■ TEXTAUSZUG ■
Bakterielle Infektionen sind vielfältig. Das kann genauso der Furunkel sein wie die fulminante Peritonitis. Diphtherie, Keuchhusten und Tuberkulose gehören genauso dazu wie viele sexuell übertragbare Infektionen und Harnwegsinfekte. Furunkel, Keuchhusten und Diphtherie sind eigentlich Diagnosen, die kein Labor erfordern.

  • Relativ häufig sind Infektionen der unteren Harnwege (HWI). Dabei reicht das Spektrum von der unkomplizierten Zystitis über die komplizierte Zystitis bis hin zu spezifischen Urethritiden. Während bei Frauen zwischen unkomplizierten und komplizierten Harnwegsinfekten differenziert wird, gelten Harnwegsinfekte bei Männern eigentlich immer als kompliziert. Daran orientiert sich auch die Leitlinie in ihrer Empfehlung zur Diagnostik. Während bei den unkomplizierten unteren HWI eine Erregerkultur und Resistenzbestimmung unnötig sind, sollte diese bei komplizierten HWI erfolgen. Allerdings wird dabei akut kalkulatorisch behandelt, und gegebenenfalls der Wirkstoff angepasst.

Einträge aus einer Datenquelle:
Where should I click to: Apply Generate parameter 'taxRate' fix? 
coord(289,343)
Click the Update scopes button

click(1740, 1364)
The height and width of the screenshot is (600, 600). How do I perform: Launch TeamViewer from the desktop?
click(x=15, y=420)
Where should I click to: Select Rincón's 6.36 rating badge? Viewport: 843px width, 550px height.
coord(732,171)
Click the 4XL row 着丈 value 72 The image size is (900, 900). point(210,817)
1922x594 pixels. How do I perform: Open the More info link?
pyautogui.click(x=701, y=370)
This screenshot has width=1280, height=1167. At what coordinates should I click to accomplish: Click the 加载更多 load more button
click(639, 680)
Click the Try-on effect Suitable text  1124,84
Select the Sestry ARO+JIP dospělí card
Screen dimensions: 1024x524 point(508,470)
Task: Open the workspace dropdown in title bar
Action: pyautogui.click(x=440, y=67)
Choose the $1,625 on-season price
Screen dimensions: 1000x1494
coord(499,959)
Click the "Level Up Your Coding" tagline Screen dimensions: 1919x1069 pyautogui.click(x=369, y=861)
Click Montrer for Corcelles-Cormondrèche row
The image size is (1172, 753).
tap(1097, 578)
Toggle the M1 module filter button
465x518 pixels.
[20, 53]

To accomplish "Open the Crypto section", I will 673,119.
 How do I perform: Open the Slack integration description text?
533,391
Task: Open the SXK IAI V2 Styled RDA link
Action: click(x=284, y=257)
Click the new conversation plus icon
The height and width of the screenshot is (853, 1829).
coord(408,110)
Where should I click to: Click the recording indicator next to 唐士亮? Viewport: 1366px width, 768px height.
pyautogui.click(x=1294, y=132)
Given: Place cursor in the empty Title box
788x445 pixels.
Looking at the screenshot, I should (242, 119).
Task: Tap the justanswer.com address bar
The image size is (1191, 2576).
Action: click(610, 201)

■ ZU LÖSENDE AUFGABEN ■
[A] Welche Diagnosen brauchen laut Textauszug eigentlich kein Labor?
[B] Tausch im Textauszug „Harnwegsinfekte“ gegen „Blasenentzündungen“ aus und schreib dabei das Stück ab, das mit „Bakterielle Infektionen sind“ anfängt und nach „kein Labor erfordern.“ aufhört.
Die Einträge spielen hierfür keine Rolle.

■ LÖSUNGEN ■
[A] Furunkel, Keuchhusten und Diphtherie.

[B]
Bakterielle Infektionen sind vielfältig. Das kann genauso der Furunkel sein wie die fulminante Peritonitis. Diphtherie, Keuchhusten und Tuberkulose gehören genauso dazu wie viele sexuell übertragbare Infektionen und Blasenentzündungen. Furunkel, Keuchhusten und Diphtherie sind eigentlich Diagnosen, die kein Labor erfordern.